Через несколько минут начальница отвечает:
Точно!
Следом от Яны приходит второе сообщение:
Яна права. Фонд прямых инвестиций занимается тем, что привлекает иностранцев вкладываться в Россию, что-то покупать в России. И если в Китай прилетел директор фонда, то это не просто так.
Допив кофе, я набираюсь смелости и подхожу к нему.
— Здесь только один бильярдный стол, — говорю по-русски, слегка улыбаясь. — Вы не возражаете, если я присоединюсь?
Мужчина удивленно оглядывает мое платье.
— Конечно, не возражаю, — протягивает мне кий. — Сыграем партию? А то мне одному скучно.
По спине проходится неприятный холодок. Я не умею играть в бильярд. Вот вообще не умею.

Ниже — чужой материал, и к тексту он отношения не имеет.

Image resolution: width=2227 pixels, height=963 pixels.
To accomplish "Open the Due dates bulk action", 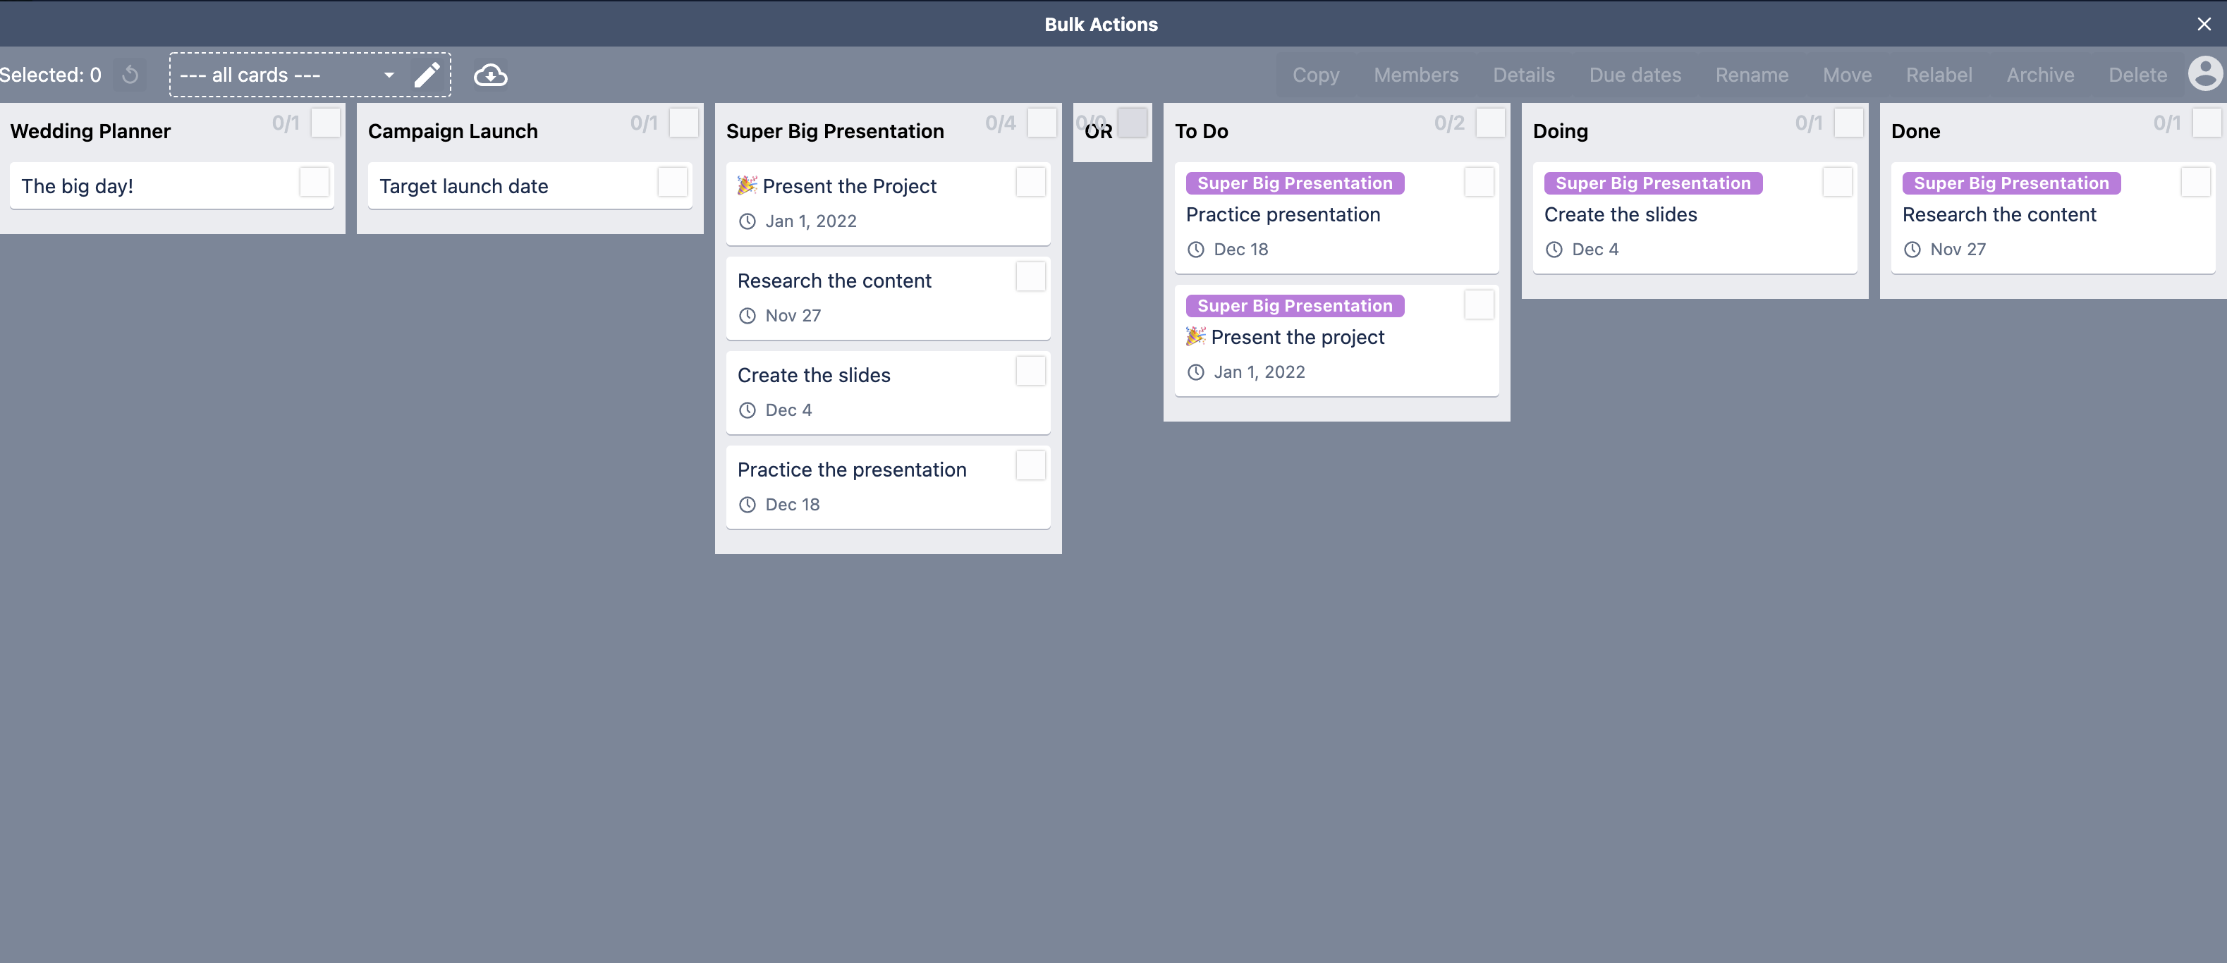I will (1635, 75).
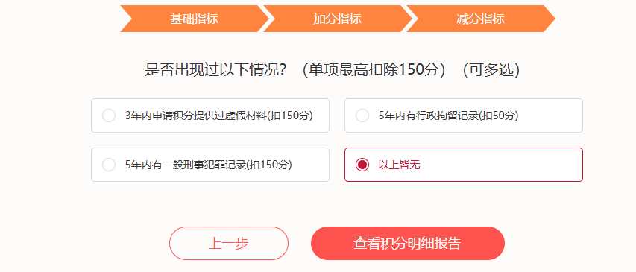Choose the 一般刑事犯罪记录 radio circle
Viewport: 636px width, 272px height.
click(x=109, y=165)
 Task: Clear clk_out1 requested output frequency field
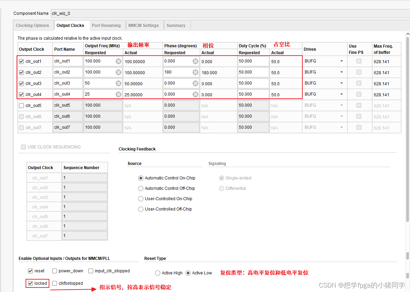[x=118, y=61]
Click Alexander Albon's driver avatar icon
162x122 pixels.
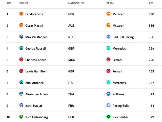coord(21,94)
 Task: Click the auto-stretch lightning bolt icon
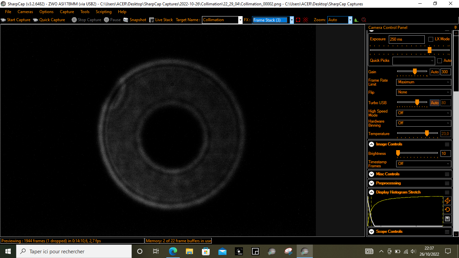[x=447, y=201]
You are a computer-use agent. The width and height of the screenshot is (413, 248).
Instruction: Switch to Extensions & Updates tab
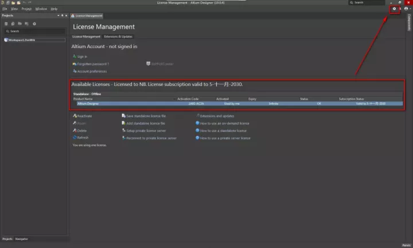(118, 36)
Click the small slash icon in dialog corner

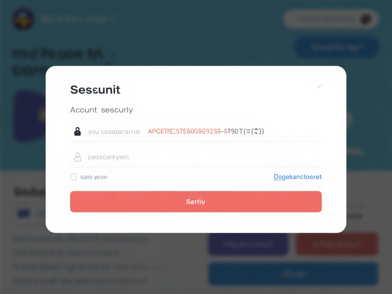[320, 86]
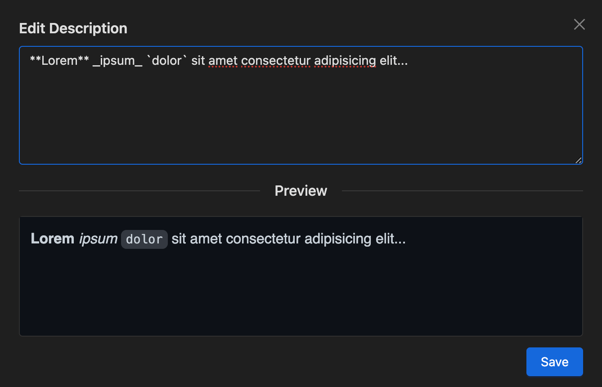Click misspelled word amet in editor
602x387 pixels.
[x=223, y=61]
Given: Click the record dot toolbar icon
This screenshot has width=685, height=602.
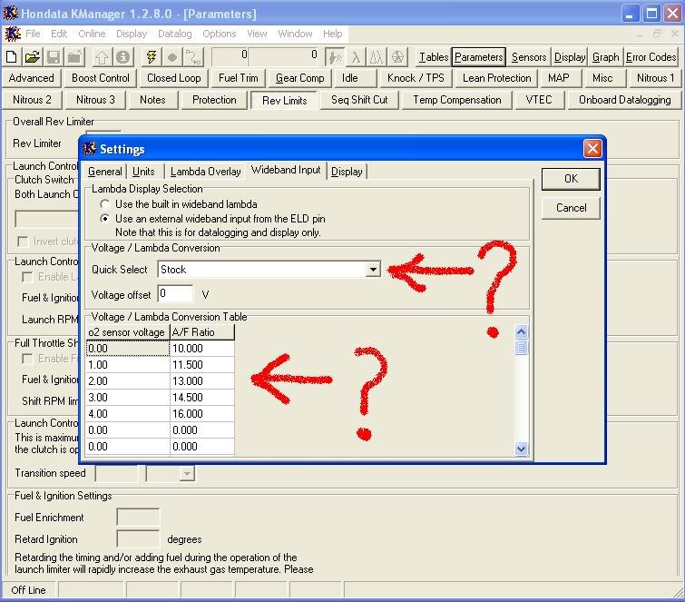Looking at the screenshot, I should click(x=172, y=56).
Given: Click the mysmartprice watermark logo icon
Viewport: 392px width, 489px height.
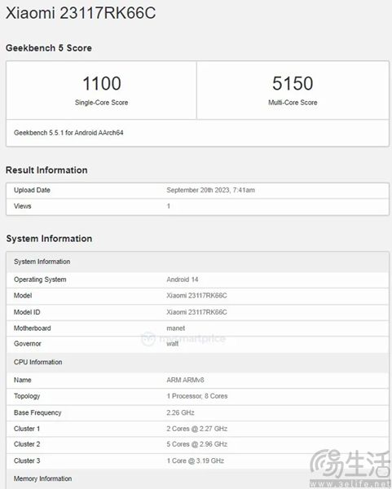Looking at the screenshot, I should [x=148, y=339].
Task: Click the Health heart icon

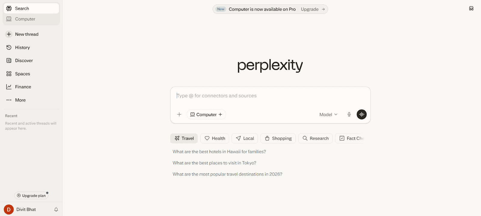Action: 207,138
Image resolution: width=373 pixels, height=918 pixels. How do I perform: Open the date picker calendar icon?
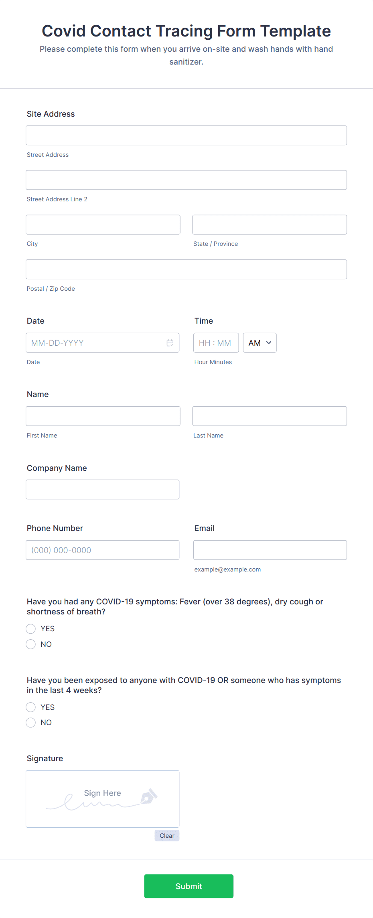pyautogui.click(x=170, y=343)
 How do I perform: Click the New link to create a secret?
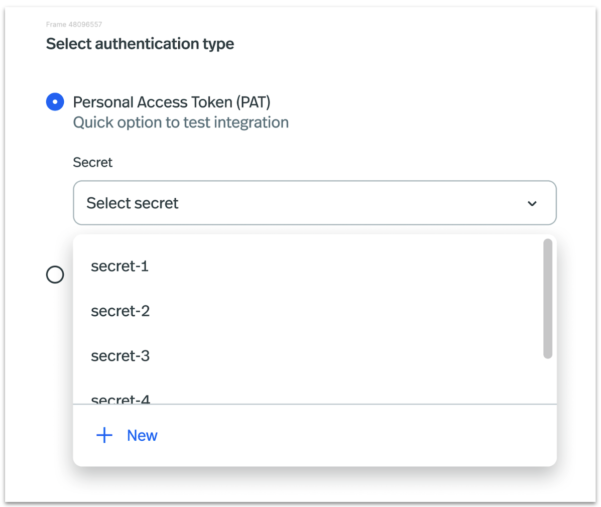pyautogui.click(x=142, y=435)
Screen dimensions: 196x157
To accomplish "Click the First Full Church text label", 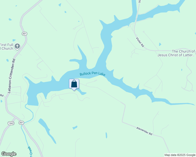I will coord(7,47).
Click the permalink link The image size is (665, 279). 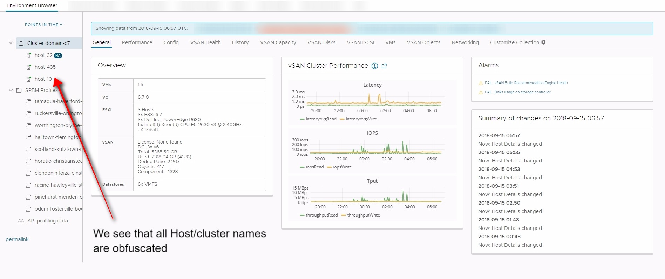point(17,239)
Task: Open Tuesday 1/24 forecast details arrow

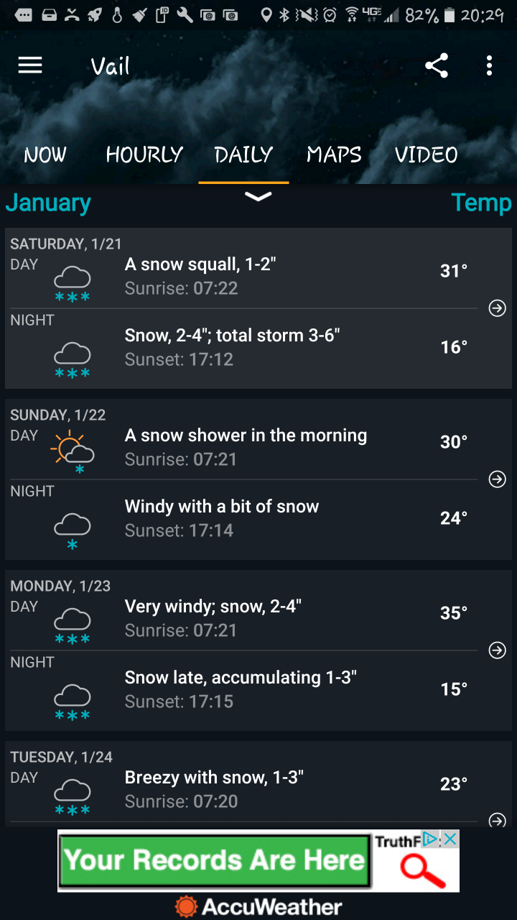Action: pos(497,820)
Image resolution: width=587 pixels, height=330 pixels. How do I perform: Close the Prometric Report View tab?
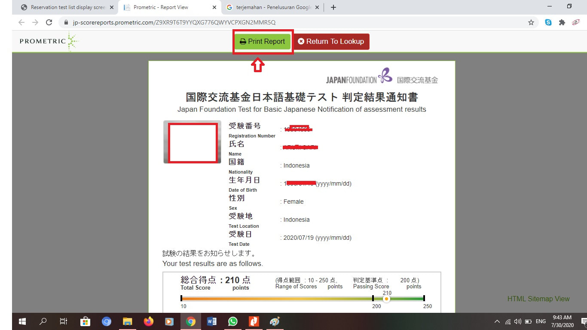click(214, 7)
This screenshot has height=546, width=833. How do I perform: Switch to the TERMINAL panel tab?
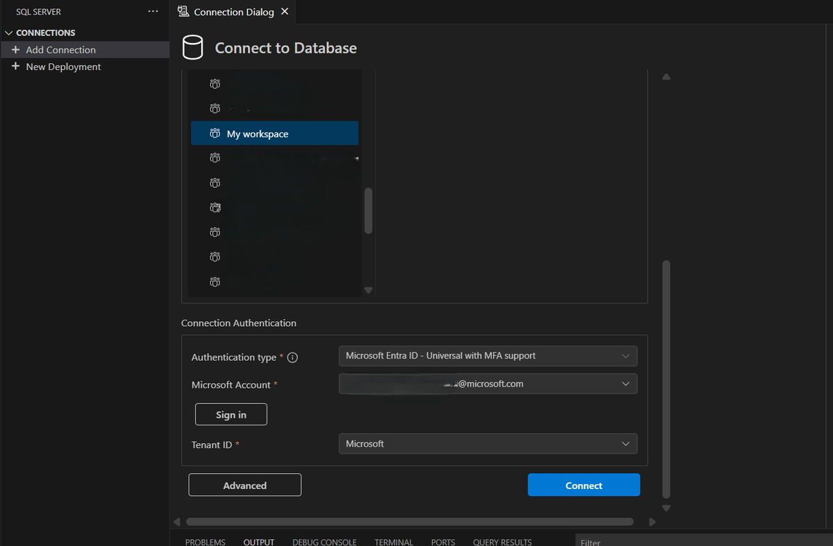click(x=394, y=542)
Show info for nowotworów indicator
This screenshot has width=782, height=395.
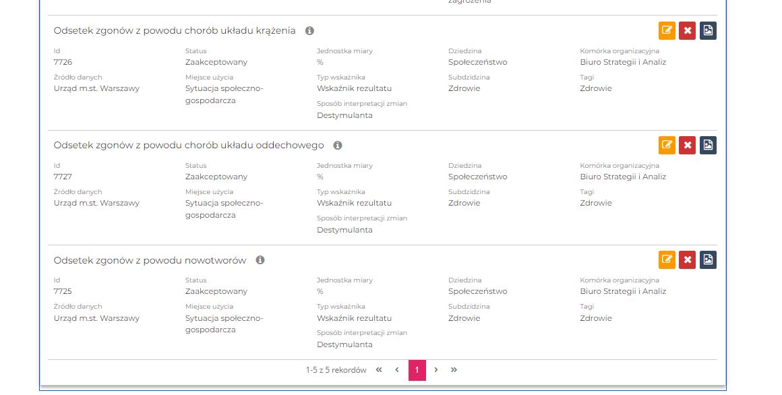click(260, 260)

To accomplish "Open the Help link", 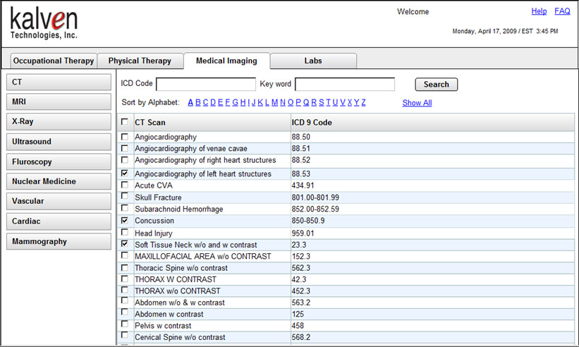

— Если честно, я… — замолкаю.
— Не умеете играть? — догадываться.
— Да. Но всегда мечтала научиться!
— Поняяятно, — разочарованно тянет, почесывая затылок. — Ну, бильярд — это геометрия. У вас как в школе с геометрией было?
Очень плохо.
— По-разному…
Боже, я должно быть, выгляжу в его глазах тупой блондинкой. Не надо было надевать платье и туфли на каблуках. В джинсах и кроссовках я бы чувствовала себя увереннее, несмотря на то, что все девушки в этом баре в коктейльных нарядах.
— Ладно, я понял. Можем тогда просто попинать шары. В любом случае вдвоем это делать интереснее, чем одному, — изображает подобие улыбки. — Как вас зовут?
— Алена. А вас?
— Глеб.
— Очень приятно.
— Взаимно.
Ломакин принимается собирать шары в треугольник. Я нервно верчу в руках кий, пытаясь придумать, как завязать разговор.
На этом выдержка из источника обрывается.